Could you repeat all of the entries word for word, minus any pictures?

Segment Start: DATASET RECORDS

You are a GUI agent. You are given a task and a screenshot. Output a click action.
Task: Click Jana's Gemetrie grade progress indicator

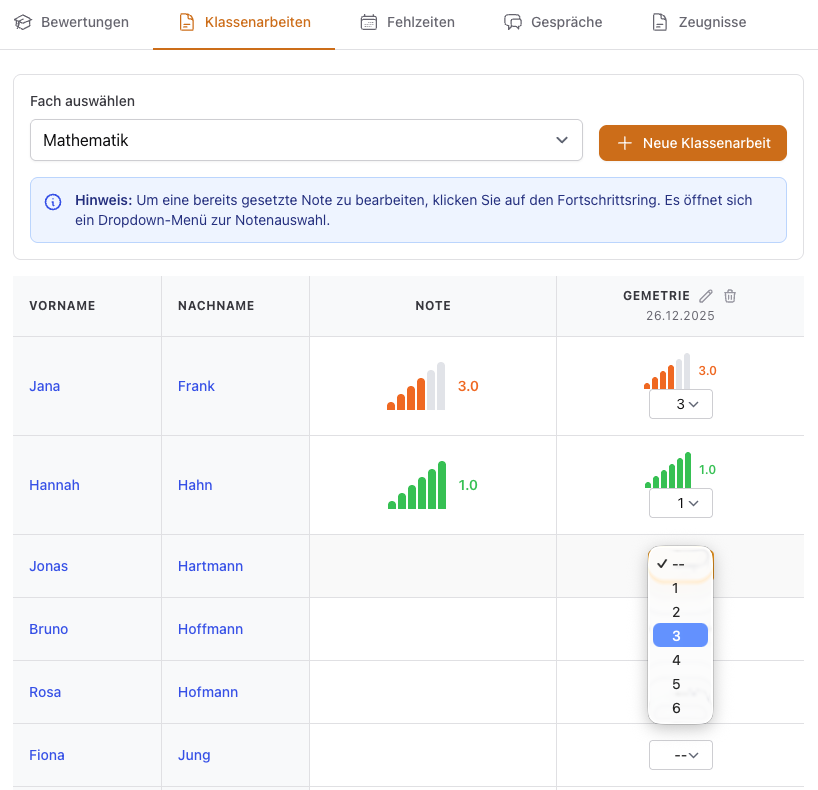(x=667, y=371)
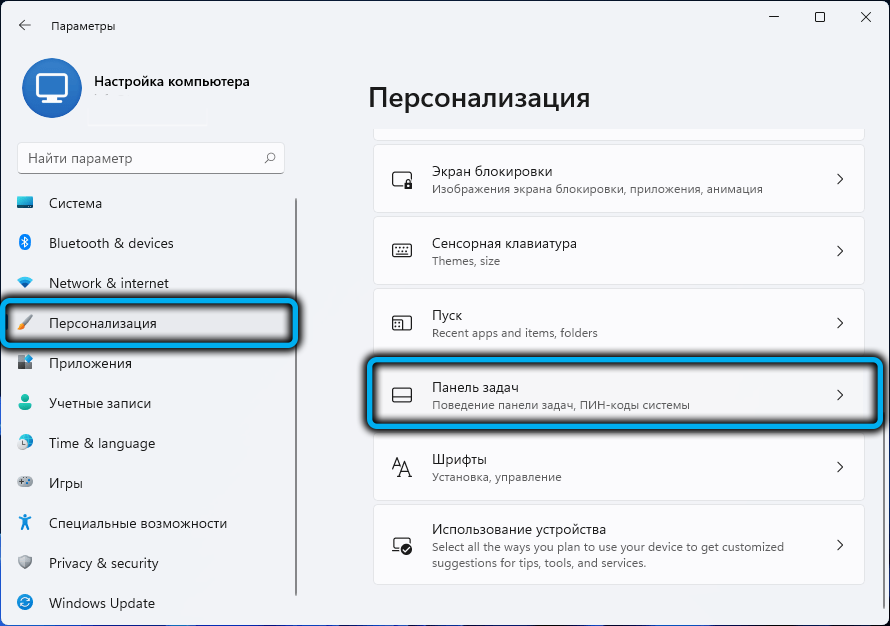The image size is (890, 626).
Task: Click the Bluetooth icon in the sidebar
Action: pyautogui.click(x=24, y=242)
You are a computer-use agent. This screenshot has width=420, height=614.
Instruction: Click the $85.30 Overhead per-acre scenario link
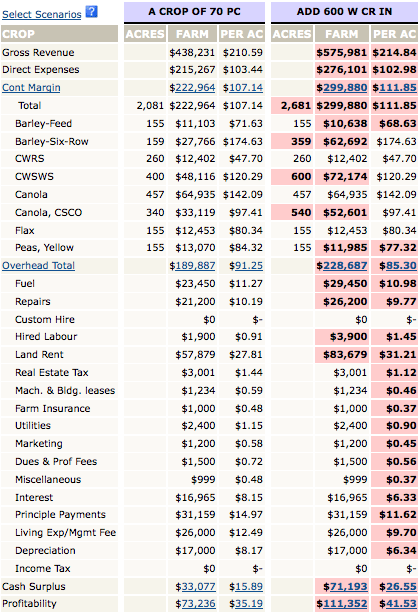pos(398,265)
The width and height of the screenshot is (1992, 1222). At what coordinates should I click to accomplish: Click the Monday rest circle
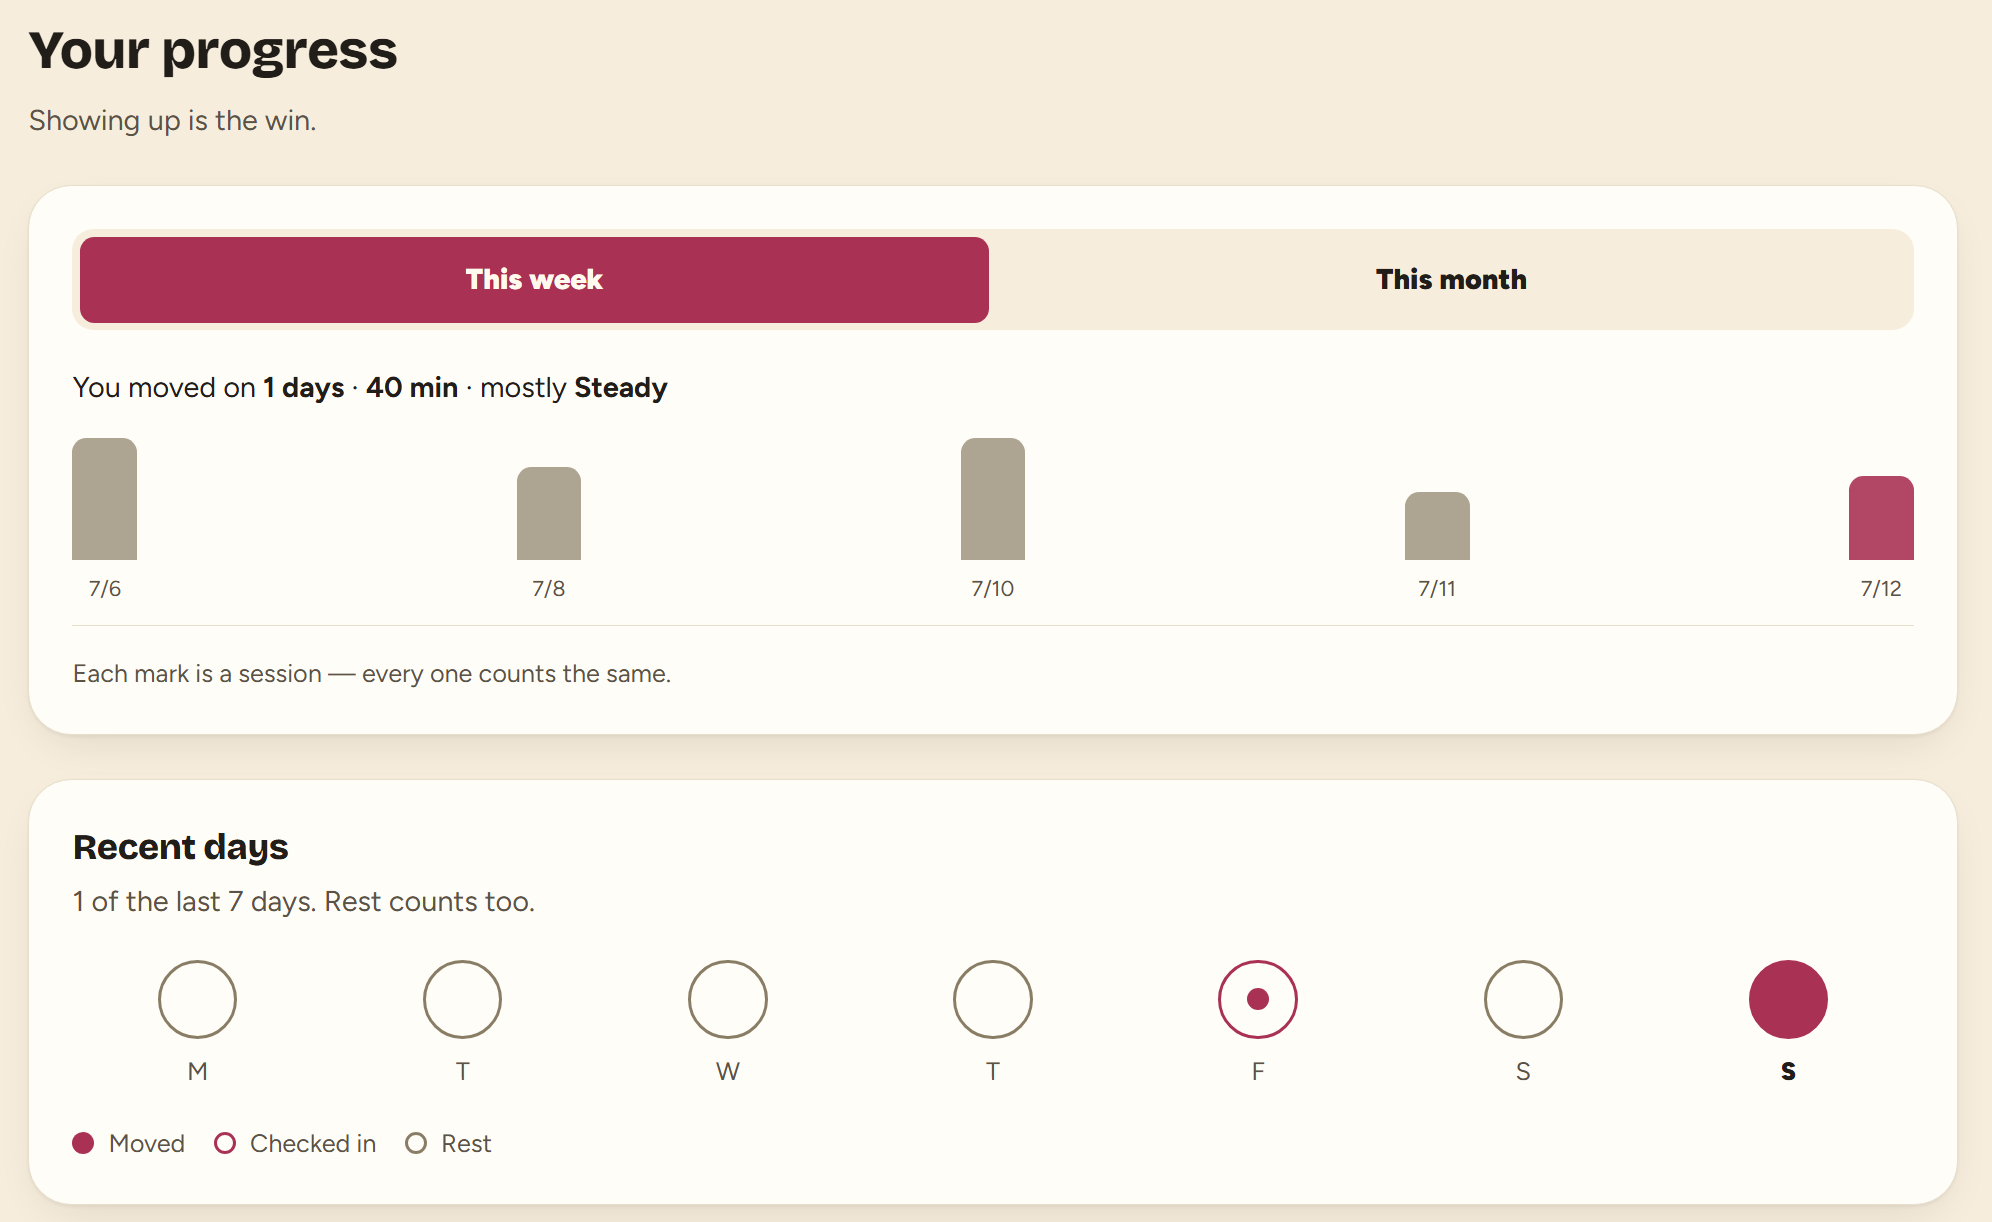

Segment End: DATASET RECORDS

• EXERCISE ANSWER:
You are a GUI agent. You are given a task and a screenshot. Output a click action.
Task: Click Jana's Gemetrie grade progress indicator

(x=667, y=371)
The image size is (890, 626).
Task: Click the Bluetooth icon in the sidebar
Action: pyautogui.click(x=24, y=242)
You are a computer-use agent. This screenshot has width=420, height=614.
Instruction: Click the $85.30 Overhead per-acre scenario link
pos(398,265)
The width and height of the screenshot is (1992, 1222). At what coordinates should I click to accomplish: Click the Monday rest circle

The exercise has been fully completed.